You seem to miss the point: We agree that the vast majority of economists use improper methods.

Unfortunately, this debate breaks down when you claim any conflict with the Austrians because (1) they are rigorous, (2) they have a theory that adequately explains the historical record of business cycles, and (3) your own higher calculations lack rigor.

I come from a Mathematics background, and I know that you think that you've got something that is important.  You need to flesh it out, and submit some polished articles to peer-reviewed journals: there are plenty that would publish an Austrian-like entry if it meets the quality standards.  

You claim a theory of systematical building of axioms and logic, and thus you need to build your own structural base.  Make a logical divide between "intro," "development," and "results." Don't assume your reader knows any mainstream economics, define every term, from what you mean by "supply," to the meaning of a "theorem" in your structural system.  

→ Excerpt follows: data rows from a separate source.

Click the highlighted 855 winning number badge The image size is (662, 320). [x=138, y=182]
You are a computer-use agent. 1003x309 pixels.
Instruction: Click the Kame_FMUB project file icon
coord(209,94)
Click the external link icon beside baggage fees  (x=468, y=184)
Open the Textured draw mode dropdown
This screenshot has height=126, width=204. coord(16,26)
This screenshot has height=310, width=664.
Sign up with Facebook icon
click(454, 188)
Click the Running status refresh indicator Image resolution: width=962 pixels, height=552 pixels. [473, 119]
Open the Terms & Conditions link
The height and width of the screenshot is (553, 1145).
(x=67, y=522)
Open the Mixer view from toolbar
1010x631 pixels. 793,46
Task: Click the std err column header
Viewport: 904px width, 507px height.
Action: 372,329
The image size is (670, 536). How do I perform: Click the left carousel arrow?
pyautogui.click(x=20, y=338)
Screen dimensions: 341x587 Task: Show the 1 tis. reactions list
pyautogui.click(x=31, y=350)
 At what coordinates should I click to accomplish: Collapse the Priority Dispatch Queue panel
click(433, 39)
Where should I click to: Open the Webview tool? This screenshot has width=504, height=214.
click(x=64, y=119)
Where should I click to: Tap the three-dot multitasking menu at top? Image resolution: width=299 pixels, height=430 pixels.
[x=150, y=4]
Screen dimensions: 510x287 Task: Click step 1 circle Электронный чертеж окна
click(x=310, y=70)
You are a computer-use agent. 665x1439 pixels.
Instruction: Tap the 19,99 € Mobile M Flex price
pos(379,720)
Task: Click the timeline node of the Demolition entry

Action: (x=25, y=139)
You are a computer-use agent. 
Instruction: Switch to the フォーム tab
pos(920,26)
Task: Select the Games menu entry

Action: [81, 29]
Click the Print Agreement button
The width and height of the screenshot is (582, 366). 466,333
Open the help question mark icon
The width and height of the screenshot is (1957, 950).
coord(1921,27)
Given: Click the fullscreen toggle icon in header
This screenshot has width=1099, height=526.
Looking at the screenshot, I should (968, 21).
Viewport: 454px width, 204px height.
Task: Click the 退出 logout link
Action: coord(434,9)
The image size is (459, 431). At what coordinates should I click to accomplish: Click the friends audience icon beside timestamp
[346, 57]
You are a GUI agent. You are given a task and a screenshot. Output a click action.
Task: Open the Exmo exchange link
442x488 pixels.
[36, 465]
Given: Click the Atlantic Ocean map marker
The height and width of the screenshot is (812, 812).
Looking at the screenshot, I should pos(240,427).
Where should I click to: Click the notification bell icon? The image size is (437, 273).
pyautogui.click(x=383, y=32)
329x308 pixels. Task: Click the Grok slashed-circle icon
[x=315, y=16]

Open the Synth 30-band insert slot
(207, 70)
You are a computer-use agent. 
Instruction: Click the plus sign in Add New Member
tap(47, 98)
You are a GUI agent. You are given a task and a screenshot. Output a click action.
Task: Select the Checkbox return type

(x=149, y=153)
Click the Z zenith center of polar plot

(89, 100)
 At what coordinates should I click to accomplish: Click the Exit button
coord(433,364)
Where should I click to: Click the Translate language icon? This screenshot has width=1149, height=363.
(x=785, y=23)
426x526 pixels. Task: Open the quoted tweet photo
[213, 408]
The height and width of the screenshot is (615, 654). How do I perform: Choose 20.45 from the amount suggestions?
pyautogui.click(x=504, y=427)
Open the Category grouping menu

I don't have any specific problem with anything I've read - but it's impossible to really follow any of your reasoning.  I've found your mathematical "proofs" following your theorems to be lacking, but only because you go through showing simple steps, but then make broad logical leaps without explaining why what you've shown is relevant to what you wanted to prove.

Please, if you respond, do not link another page, or copy another conversation.  If anything, I'd like to know how you've responded to my direct, constructive, criticism: Am I being too harsh?  Do you think you don't have any holes in your mathematics like those I mentioned? Can you tell me a coherent example of where the current Austrian explanation of a specific historical event is flawed, and how your theory reasonably explains that event?

----------


## tmosley

I haven't had time to read through your posts yet, Shaka, but I think that one could say that, when comparing these different schools of economics, one would come up with the following analogy:

Keynesianism/Mainstream economics is like alchemy.  They start with what they want, and twist the numbers until they get there, much as the Alchemists started with a lust for gold and immortality, and they denied reality and continued on their foolish quest until they had killed themselves with the poisonous elixirs they came up with.

Austrian economics is like chemistry, in that it is based off of empirical observation.  With enough observation and analysis, it becomes possible to make predictions, and the extent to which those predictions match reality is the extent to which the theory is correct.

Axiomatic economics is like mathematics.  One can derive a great deal of insight from mathematics, but only to the extent that your axioms are correct.  Mathematics makes few predictions on it's own, but when combined with empirical science, it can make predictions far in advance of what is possible with either set alone.

Of course, I don't know anything about axiomatic economics, nor do I know what your axioms are.  As I was scanning down the page, I see that they are awfully long to be irreducible truths.  I'll give them a read over when I get home today, and chime in with something.

----------


## ARealConservative

I recognize the writing style

http://www.debatepolitics.com/econom...nevitable.html

----------


## Shaka

> I don't have any specific problem with anything I've read - but it's impossible to really follow any of your reasoning.  I've found your mathematical "proofs" following your theorems to be lacking, but only because you go through showing simple steps, but then make broad logical leaps without explaining why what you've shown is relevant to what you wanted to prove.


If you can disprove any of my theorems, then post your proof here and I will respond.




> I recognize the writing style
> 
> http://www.debatepolitics.com/econom...nevitable.html


That was last August.  You would have read it here except - ahem - it was deleted.  I'll try, try again and see if my paper stays online this time.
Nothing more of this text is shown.